She lowered her face and turned away from him. “Okay, I’m sorry,” she said, sounding weak and small now. “I won’t ask again.”

Supposing that he should feel like a brute for what she might deem his insensitivity, he nevertheless managed to cling to his annoyance, unable to rouse any sympathy.

Aye, she was beautiful. And aye, her condition counseled caution, but he wasn’t about to be swayed by either her inadequate words or her weeping.

“Keep yer secrets, Ivy Mitchell,” he muttered. “We’ll be parting ways soon enough.”

Whatever her reaction was or might have been would remain unknown to him, for at that moment, the sound of a swiftly approaching horse reached his ears.

The rest of the army was moving at a steady walk, their pace plodding after so many long hours, and what little noise they made was swallowed by the forest.

This new sound was different, urgent, a lone rider, moving fast. One of the scouts, undoubtedly. And scouts only rode like that when something was wrong.

Alaric straightened in the saddle, his body tensing. He felt Ivy shift, too, her spine stiffening as she pushed herself more upright against him.

“What is—?” she began.

“Laird!” came the shout, ringing across the slow-moving line of men.

He kneed the stallion and moved from the middle of the column toward the front.

A scout came riding through the trees from further east—Struan, one of the younger scouts, lean and quick, with a keen eye and a stronger sense of urgency than most. His mount was lathered and panting, flanks streaked with sweat, and he hauled the beast to a jarring stop just before them, chest heaving as he leaned low over the saddle horn.

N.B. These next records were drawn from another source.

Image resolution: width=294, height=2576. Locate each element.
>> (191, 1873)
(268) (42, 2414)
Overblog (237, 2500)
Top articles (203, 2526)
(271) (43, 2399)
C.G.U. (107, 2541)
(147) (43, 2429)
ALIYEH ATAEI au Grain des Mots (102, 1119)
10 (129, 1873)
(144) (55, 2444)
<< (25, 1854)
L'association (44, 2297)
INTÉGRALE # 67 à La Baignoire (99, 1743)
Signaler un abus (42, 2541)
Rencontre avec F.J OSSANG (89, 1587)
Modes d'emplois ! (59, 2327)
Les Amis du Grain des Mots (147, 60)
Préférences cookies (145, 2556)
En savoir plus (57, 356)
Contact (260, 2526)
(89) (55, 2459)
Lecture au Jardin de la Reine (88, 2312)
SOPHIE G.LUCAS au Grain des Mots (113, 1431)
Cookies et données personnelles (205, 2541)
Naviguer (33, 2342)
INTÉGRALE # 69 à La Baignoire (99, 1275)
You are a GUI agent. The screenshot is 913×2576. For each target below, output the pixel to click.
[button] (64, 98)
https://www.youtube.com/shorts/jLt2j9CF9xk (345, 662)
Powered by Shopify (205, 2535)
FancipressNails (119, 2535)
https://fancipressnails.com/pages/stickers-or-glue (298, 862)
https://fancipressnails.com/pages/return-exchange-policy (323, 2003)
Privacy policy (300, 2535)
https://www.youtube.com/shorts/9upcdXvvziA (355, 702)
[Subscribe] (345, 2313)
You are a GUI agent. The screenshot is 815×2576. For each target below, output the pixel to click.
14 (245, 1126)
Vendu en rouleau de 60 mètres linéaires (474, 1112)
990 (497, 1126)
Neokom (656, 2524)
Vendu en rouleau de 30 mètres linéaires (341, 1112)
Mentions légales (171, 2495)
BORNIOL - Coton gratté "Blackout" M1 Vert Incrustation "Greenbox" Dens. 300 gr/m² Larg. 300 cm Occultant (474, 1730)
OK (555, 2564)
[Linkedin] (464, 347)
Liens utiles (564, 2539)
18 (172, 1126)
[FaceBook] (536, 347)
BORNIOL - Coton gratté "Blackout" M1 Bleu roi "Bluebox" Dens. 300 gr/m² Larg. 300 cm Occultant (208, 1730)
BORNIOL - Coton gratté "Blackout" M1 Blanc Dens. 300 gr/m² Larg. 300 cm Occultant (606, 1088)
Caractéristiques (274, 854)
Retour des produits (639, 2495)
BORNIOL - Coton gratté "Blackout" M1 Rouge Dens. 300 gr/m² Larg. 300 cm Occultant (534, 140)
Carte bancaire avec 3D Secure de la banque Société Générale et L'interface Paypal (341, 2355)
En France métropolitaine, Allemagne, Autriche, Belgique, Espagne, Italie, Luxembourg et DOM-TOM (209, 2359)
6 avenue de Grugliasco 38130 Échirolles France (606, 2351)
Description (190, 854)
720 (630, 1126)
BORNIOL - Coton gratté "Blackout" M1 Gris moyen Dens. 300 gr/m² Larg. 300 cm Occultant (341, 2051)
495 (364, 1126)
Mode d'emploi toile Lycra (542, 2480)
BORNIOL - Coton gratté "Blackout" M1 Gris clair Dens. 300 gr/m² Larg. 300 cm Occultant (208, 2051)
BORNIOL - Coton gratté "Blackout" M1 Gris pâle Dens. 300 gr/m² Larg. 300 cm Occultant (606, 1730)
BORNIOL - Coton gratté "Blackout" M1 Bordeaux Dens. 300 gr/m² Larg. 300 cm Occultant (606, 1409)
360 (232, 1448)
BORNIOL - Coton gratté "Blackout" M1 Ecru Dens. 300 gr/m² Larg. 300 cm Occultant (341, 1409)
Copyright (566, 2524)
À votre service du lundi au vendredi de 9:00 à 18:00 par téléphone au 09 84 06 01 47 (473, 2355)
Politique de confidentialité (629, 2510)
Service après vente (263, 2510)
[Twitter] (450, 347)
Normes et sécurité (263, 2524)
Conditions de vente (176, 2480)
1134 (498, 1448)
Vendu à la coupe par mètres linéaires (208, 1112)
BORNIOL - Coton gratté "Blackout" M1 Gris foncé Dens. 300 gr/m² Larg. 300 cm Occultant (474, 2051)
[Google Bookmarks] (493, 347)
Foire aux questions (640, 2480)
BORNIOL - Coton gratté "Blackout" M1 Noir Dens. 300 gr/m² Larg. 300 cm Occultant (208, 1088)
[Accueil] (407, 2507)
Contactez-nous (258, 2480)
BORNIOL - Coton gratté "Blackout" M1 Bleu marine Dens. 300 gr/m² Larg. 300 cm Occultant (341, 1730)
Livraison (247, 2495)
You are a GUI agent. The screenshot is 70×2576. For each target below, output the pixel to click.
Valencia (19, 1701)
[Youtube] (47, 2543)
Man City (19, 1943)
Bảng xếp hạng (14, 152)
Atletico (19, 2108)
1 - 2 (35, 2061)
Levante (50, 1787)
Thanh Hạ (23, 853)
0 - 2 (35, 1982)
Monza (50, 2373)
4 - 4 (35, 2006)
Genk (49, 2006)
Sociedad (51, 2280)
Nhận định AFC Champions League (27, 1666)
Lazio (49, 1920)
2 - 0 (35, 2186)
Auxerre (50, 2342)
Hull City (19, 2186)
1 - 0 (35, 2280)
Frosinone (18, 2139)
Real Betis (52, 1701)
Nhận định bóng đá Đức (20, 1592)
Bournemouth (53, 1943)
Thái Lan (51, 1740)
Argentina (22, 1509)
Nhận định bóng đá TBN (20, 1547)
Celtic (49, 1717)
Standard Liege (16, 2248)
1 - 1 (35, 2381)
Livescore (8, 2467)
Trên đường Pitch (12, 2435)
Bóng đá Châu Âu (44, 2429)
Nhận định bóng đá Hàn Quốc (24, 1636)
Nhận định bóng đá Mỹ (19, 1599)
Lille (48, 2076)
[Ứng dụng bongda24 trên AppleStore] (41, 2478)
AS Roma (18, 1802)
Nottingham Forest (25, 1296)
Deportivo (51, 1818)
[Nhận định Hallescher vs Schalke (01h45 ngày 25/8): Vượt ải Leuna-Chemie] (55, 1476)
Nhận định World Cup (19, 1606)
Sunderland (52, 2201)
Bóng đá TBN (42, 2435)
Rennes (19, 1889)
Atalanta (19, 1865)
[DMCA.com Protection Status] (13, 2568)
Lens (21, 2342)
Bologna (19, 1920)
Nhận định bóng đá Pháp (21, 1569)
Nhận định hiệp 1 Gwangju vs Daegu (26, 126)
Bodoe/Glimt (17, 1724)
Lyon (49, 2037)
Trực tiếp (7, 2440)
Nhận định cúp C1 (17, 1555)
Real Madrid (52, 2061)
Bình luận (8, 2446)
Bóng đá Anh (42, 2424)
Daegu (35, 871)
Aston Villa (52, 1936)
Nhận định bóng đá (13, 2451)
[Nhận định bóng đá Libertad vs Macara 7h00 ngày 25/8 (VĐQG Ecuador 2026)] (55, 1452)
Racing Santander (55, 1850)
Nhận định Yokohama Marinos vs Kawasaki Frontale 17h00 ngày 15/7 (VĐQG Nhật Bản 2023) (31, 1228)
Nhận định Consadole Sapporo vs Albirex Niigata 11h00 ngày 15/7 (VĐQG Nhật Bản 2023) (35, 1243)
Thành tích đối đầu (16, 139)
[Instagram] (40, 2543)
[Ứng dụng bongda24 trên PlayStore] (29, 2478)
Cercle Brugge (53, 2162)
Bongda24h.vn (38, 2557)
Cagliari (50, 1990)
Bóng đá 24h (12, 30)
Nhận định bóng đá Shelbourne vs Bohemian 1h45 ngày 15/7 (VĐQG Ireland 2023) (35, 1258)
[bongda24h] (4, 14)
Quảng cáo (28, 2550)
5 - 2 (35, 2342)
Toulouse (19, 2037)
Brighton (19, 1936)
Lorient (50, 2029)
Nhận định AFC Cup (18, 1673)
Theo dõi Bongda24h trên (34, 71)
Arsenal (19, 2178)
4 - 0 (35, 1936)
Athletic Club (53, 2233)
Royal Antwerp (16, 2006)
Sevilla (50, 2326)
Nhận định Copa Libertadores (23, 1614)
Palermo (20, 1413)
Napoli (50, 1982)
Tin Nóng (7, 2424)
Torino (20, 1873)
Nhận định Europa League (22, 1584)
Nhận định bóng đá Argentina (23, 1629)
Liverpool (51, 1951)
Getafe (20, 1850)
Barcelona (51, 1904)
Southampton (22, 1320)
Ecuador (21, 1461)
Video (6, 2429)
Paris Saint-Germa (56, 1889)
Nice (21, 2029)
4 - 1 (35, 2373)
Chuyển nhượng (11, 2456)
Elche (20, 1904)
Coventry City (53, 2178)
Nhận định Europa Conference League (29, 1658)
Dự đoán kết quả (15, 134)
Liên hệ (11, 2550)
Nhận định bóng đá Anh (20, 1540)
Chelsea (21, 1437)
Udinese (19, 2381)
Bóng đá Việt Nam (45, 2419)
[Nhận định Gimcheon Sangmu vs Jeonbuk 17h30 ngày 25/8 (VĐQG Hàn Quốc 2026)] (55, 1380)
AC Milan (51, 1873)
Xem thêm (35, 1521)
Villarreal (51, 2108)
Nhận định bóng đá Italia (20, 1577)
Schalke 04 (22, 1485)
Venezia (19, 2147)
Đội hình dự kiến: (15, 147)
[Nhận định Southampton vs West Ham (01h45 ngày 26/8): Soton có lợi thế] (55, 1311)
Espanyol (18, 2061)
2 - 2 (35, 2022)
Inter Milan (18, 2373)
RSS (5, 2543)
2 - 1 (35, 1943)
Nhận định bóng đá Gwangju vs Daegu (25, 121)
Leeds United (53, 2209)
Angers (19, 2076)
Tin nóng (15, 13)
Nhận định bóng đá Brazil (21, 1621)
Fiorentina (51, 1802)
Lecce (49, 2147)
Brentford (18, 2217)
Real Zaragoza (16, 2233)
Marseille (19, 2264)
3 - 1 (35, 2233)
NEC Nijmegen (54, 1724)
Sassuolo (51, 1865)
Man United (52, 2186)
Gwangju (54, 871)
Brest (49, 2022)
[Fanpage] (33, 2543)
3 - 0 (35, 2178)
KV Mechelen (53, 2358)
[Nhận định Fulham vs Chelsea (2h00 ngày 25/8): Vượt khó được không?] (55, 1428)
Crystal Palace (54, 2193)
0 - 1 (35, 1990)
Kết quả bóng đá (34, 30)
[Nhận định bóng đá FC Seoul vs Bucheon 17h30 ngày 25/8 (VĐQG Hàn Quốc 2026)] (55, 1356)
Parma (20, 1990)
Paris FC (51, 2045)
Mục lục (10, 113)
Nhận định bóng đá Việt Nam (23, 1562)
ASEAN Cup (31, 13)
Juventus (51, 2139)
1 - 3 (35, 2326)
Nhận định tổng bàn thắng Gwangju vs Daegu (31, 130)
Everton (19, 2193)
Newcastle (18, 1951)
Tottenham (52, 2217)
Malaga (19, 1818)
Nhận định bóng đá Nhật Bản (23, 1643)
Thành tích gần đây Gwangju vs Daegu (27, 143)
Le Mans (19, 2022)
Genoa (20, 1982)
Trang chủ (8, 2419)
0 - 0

“The priory,” he said. “Coire Sionna is empty, my lord. Half-burned. A shell.”

“Recently burned?” Alaric asked.

“Seems so, but nae just today,” said Struan. “Mayhap yesterday or the day before.”

“English?” Mathar questioned, having come to Alaric’s side.

Struan shook his head. “Canna say. Too dark to ken.”

Alaric nodded and instructed Mathar, “We’ll take the cavalry to the priory. Advise the foot soldiers to be vigilant. Keep them along the eastern edge of the wood, off the main road until we’ve swept the ground proper.”

Mathar gave a grim nod.

“Send half a dozen scouts ahead to circle wide and make certain we’re nae riding into a trap. I want eyes on the hillocks and the rise behind the ruins. If there’s English lurking nearby, I’d have them found before they ken we’re here.”

“Aye, laird,” Mathar obliged.

“And if they find signs of English—fresh prints, dung, campsites—I want word swift. We’ll nae linger near smoke-stained stone if it draws carrion.” He would not abide near the burnt priory if it risked drawing danger to his men.

Mathar gave another curt nod and turned sharply, already barking orders down the line.

Alaric nudged the stallion into motion, guiding it through the darkening trees with one hand while he braced the other securely around Ivy.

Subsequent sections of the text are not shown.